Independent economist Saul Eslake told The New Daily he anticipates the RBA will hit pause again on Tuesday, after annual inflation declined 0.8 per cent between the December and March quarters, with the price of clothing, footwear, furniture, household appliances and petrol falling.
But he warned “aggrieved” Australians are yet to feel the full effects of the monetary policy, echoing RBA boss Philip Lowe’s comments that monetary policy operates with a lag.
More than 800,000 households will feel the full impact of the interest rate hikes when their home loans reset this year, after taking out fixed-term loans earlier in the pandemic based on the RBA’s advice that rates wouldn’t increase until 2024.
Mr Eslake said research that Australians are getting more wary of taking out loans shows the RBA’s strategy to strangle inflation is working.
“That’s part of the way monetary policy works … it’s meant to make people more cautious about borrowing money in order to buy things, whether it’s to buy houses or consumer durables,” he said.
“It’s not nice, but getting inflation down is a painful thing.
“That’s why it’s best to prevent it getting up in the first place … and because the Reserve Bank, like its counterparts in other countries, was slow to recognise that inflationary pressures were building, they’ve had to slam the brakes on much harder.”
It’s probable the RBA will continue to wait and see how the full effects of their monetary policy will continue to play out.
Mr Eslake said it’s increasingly likely interest rates have hit their peak – but Australians shouldn’t expect a rate cut until at least 2024.
Trust in the RBA is broken
Money.com.au‘s survey shows the RBA has created a great sense of scepticism in the Australian public after backtracking over its interest rate predictions.
Now, 60 per cent of Australians don’t trust the RBA to get the balance right between interest rates, inflation, and the ability of Australians to afford their loan repayments.
The survey was conducted before the government released its review into the RBA, with the key recommendation being the creation of two separate RBA boards – one to set interest rates and the other to be responsible for governance.

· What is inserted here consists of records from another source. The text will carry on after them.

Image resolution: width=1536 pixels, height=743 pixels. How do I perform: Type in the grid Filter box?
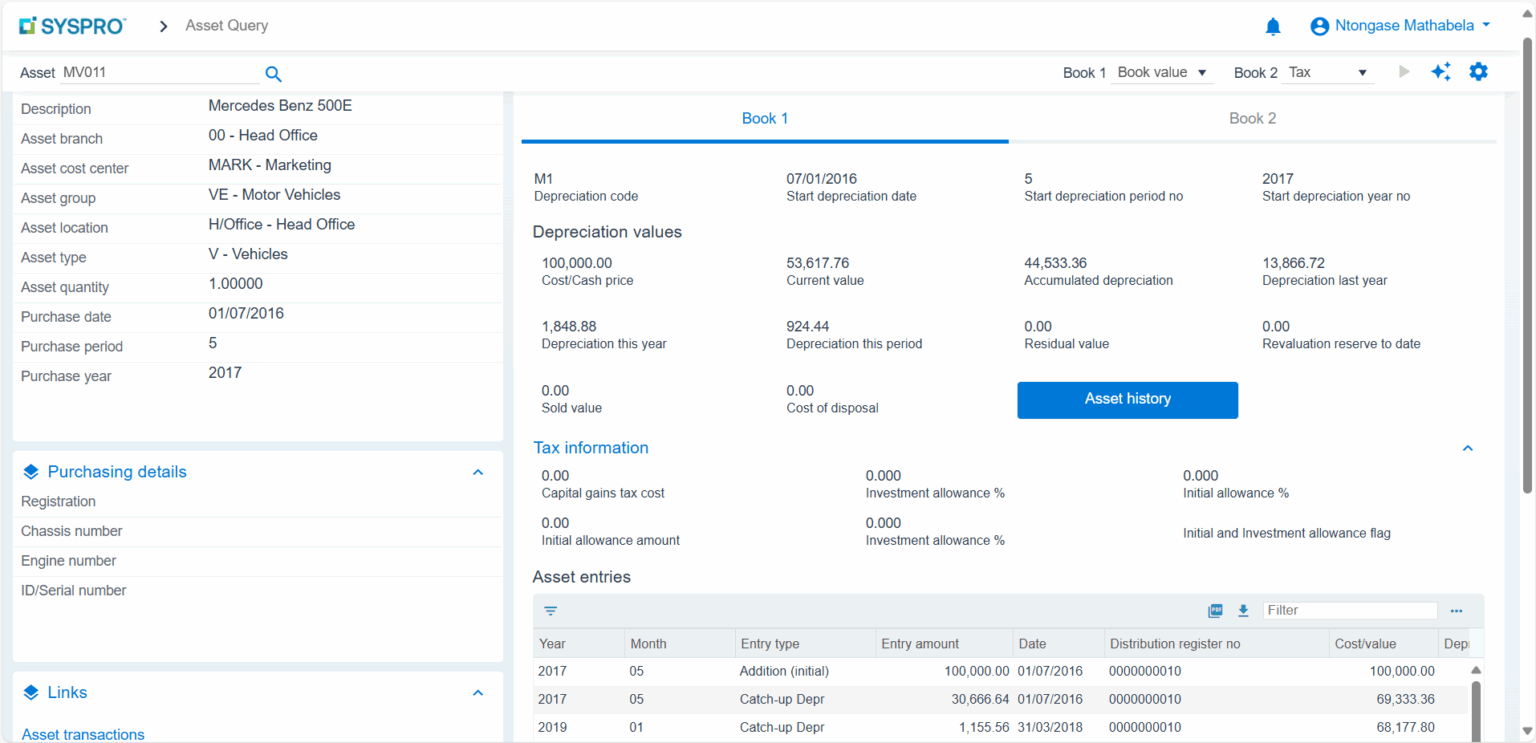click(x=1350, y=609)
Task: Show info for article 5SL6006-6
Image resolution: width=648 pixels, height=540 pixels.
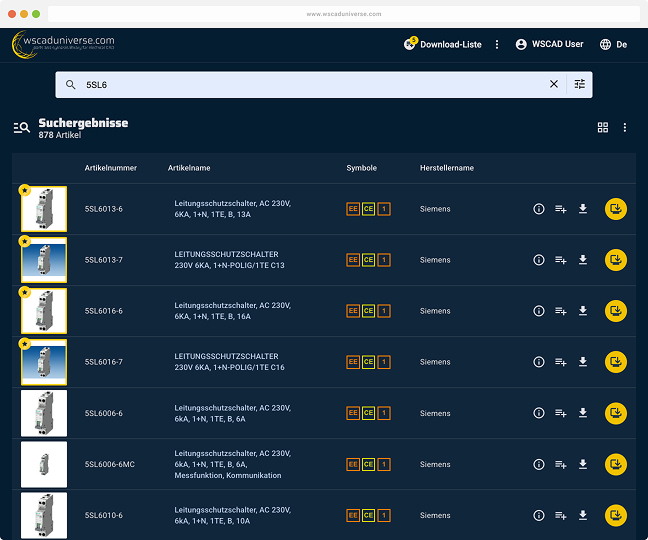Action: (x=538, y=413)
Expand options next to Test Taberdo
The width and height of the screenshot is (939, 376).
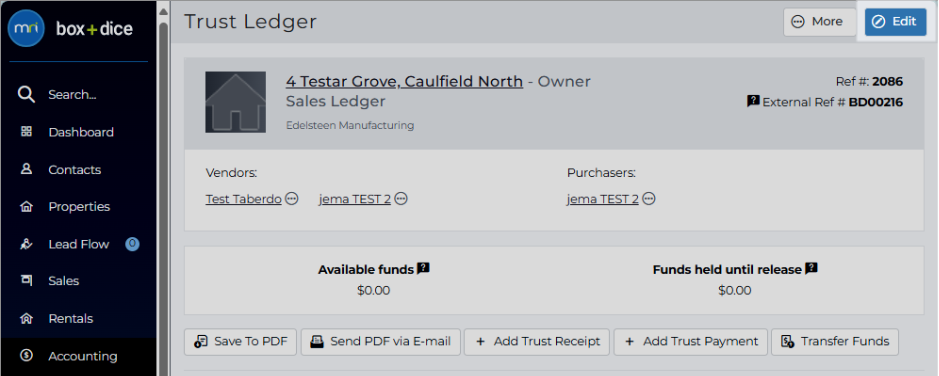coord(292,199)
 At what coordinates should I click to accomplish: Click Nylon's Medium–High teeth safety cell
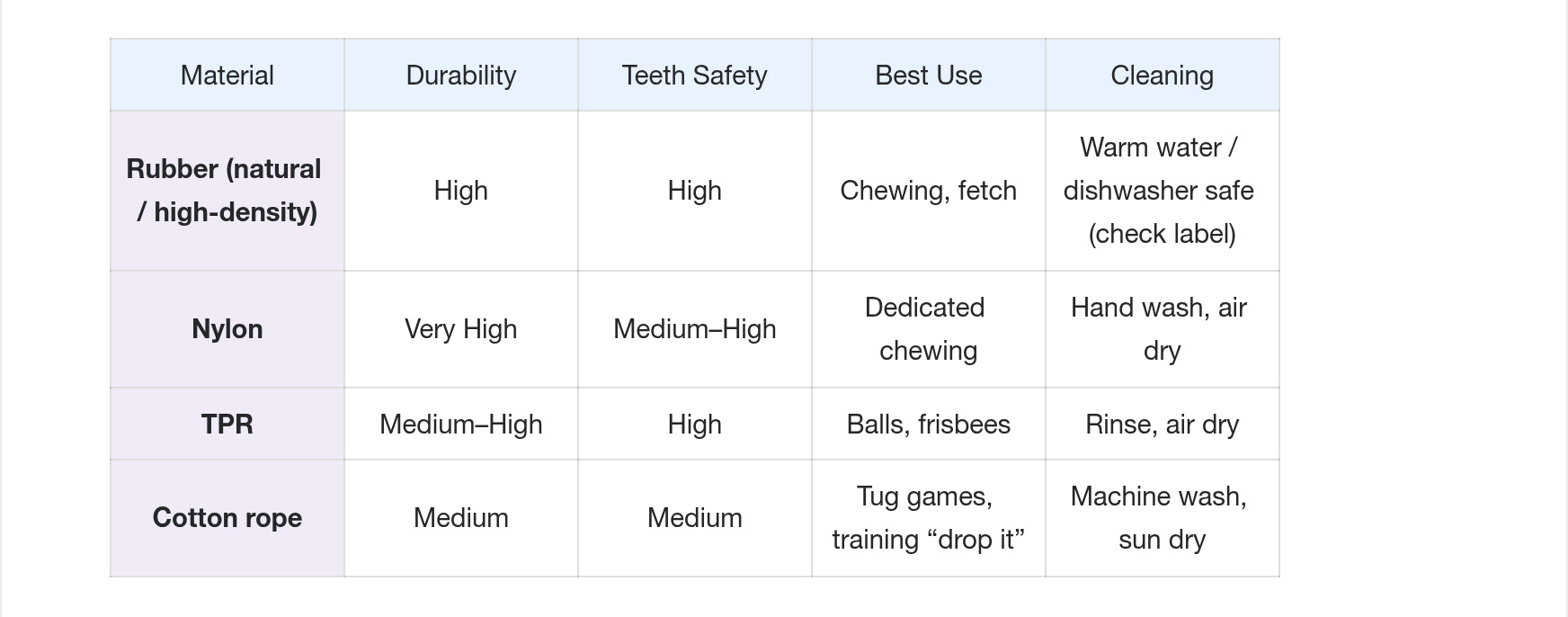pyautogui.click(x=694, y=329)
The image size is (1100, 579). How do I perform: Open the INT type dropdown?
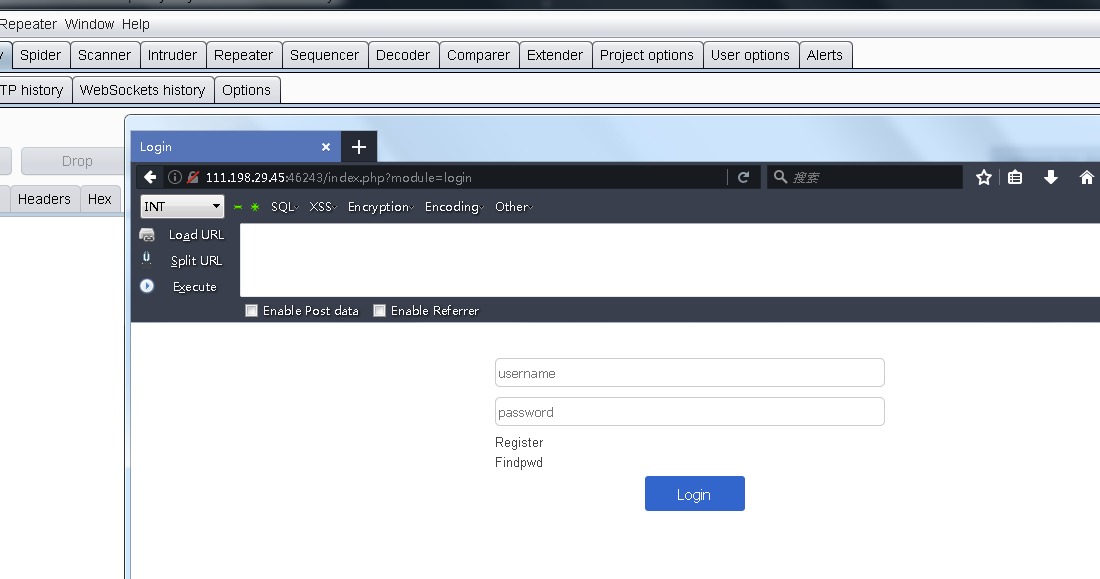pyautogui.click(x=183, y=207)
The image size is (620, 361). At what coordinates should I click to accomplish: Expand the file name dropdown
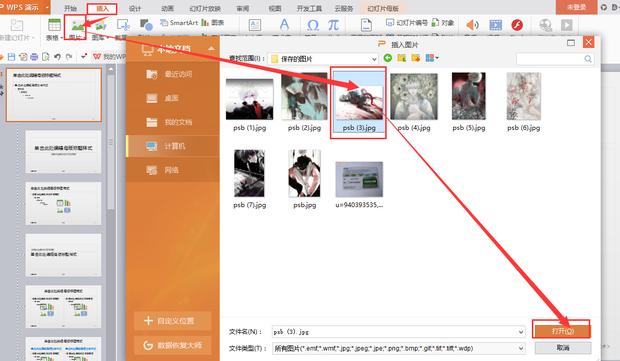tap(521, 332)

The new monetary policy board would set the cash rate and would be made up of macro-economists, monetary policy specialists and labour market experts.

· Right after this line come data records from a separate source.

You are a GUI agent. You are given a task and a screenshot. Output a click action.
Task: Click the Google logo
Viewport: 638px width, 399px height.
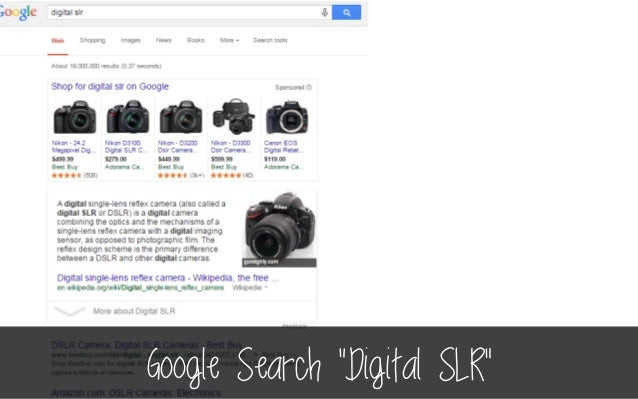tap(18, 13)
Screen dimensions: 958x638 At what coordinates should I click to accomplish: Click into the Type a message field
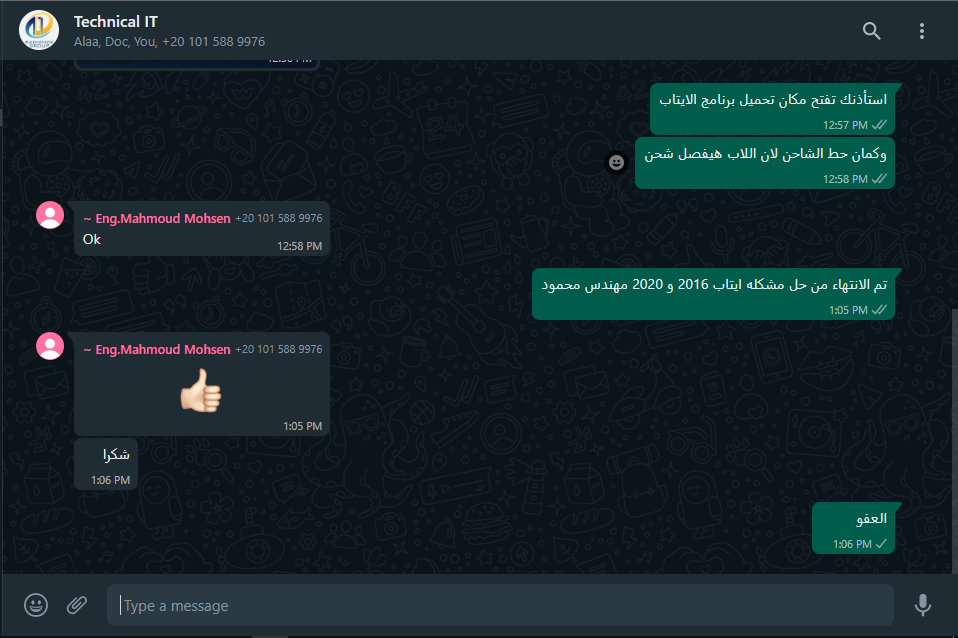click(500, 605)
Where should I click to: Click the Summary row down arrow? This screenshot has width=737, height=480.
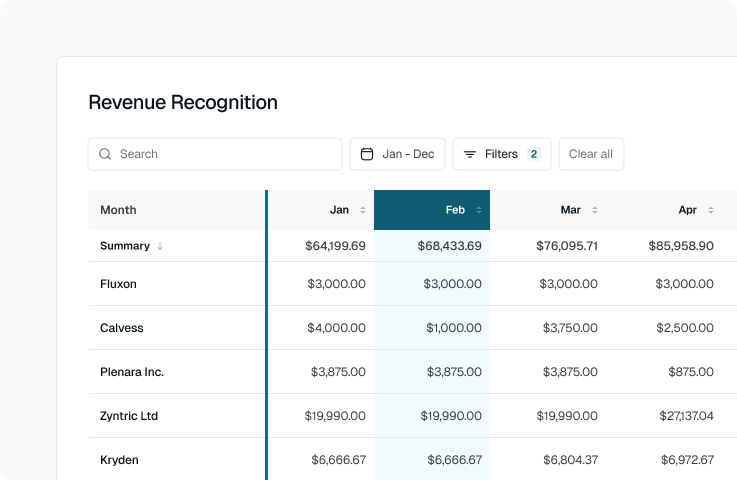(x=160, y=246)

On the current board are two RBA members including Dr Lowe, the Treasury secretary, five business people and an academic.
Mr Eslake said the proposed change would follow overseas central bank models seen in Canada and the UK, which had provided similar inflation forecasts to the RBA but, unlike Australia’s central bank, hadn’t set a date as to when interest rates would rise.

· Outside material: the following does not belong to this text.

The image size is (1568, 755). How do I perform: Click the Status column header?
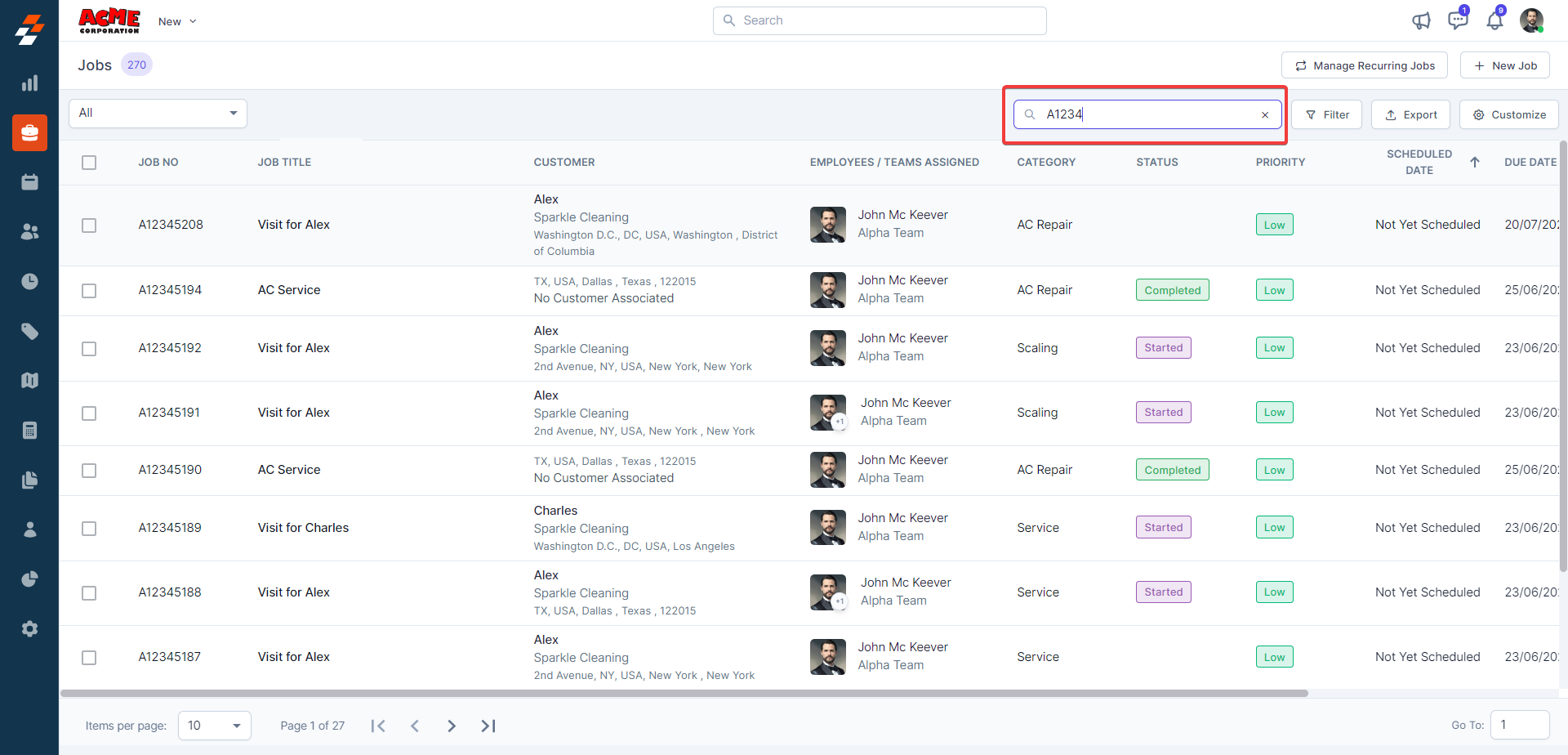1156,163
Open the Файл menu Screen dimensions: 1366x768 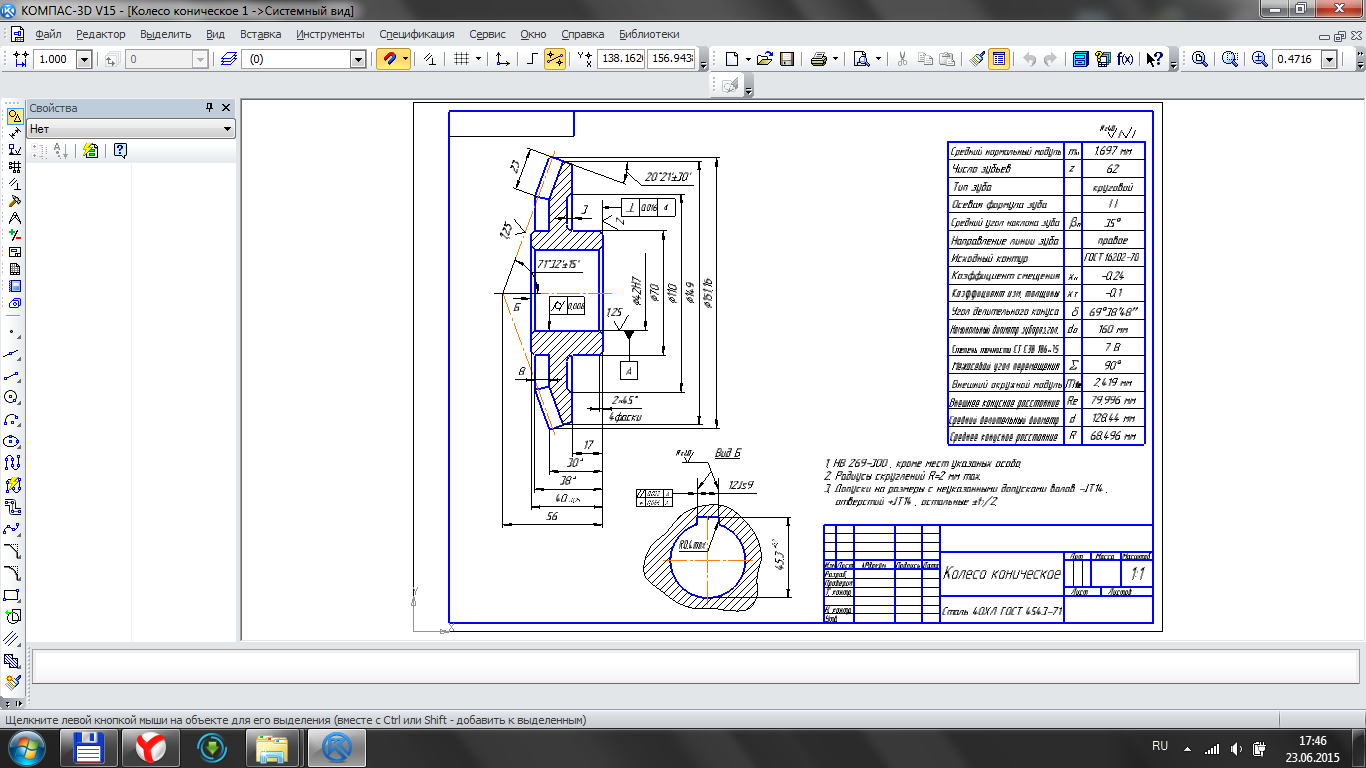[x=47, y=34]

Helen Baker, licensed financial adviser and Money.com.au spokesperson, said it’s understandable the public has lost trust in the RBA after the bank “went against their promises” that rates wouldn’t rise until 2024.
“The RBA is now under a lot of pressure for their upcoming review in May,” she said.
“However, borrowers should consider their own financial needs if they are seeking a loan this year. It would be advisable to speak to an expert, or complete thorough research, into whether a fixed or variable interest rate is better suited to your needs.
“If the RBA do end up increasing rates throughout the year a fixed rate may be more advantageous. But if they suddenly come down, borrowers could be left high and dry.”